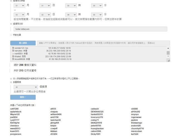The height and width of the screenshot is (137, 178).
Task: Toggle the fair-draw declaration checkbox
Action: [11, 79]
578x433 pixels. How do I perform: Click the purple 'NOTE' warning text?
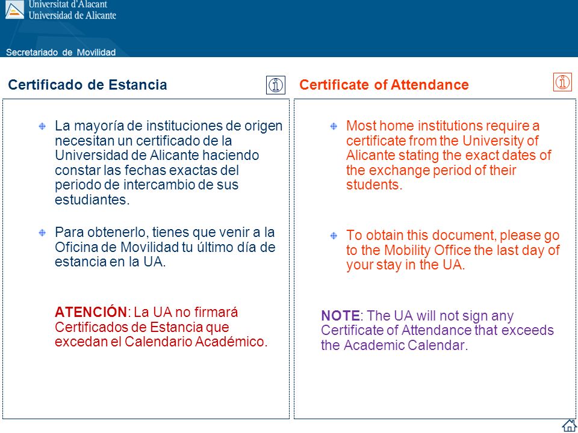[340, 316]
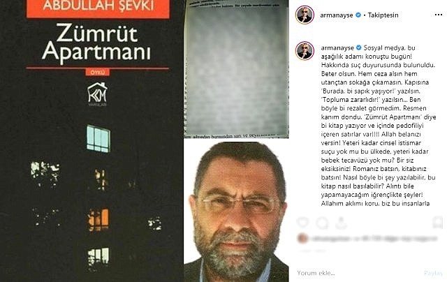The height and width of the screenshot is (282, 447).
Task: Save the post with the bookmark icon
Action: click(x=438, y=223)
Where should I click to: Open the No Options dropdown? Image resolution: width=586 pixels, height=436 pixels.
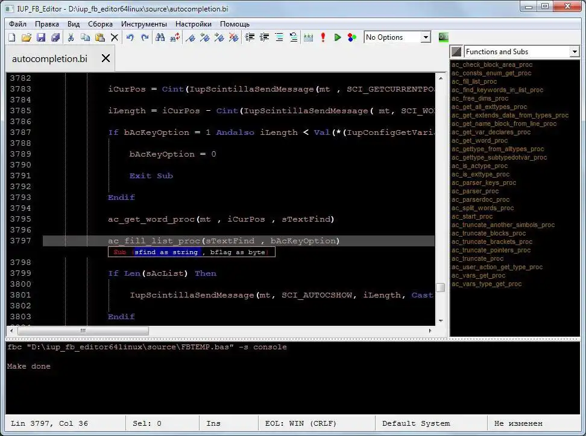click(426, 37)
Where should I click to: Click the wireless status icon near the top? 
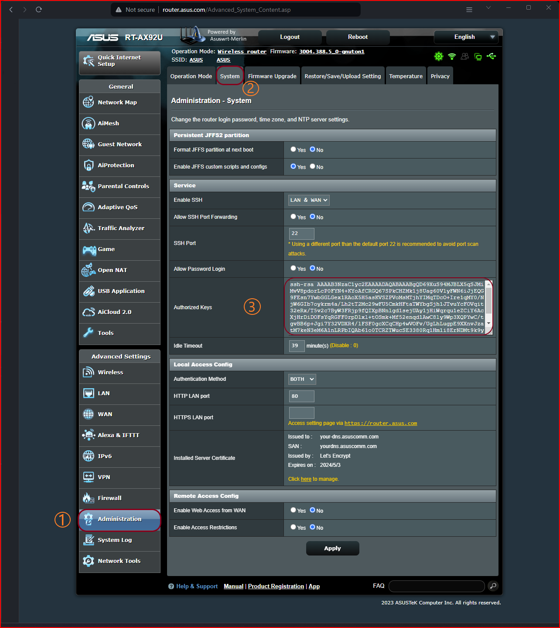[x=451, y=56]
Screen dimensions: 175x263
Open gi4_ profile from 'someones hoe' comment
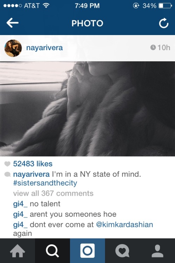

+ + + + +

What is expected
Which lines run from the one that holds "578x433 pixels. How" to the final line of the records above? Return them exactly, and skip the pictures.

Answer space
578x433 pixels. How do I perform: Click the purple 'NOTE' warning text?
[340, 316]
The height and width of the screenshot is (282, 447).
Task: Save the post with the bookmark icon
Action: click(x=438, y=223)
Where should I click to: Open the No Options dropdown? Image resolution: width=586 pixels, height=436 pixels.
click(426, 37)
Where should I click to: Click the wireless status icon near the top? 
[x=451, y=56]
Screen dimensions: 175x263
Open gi4_ profile from 'someones hoe' comment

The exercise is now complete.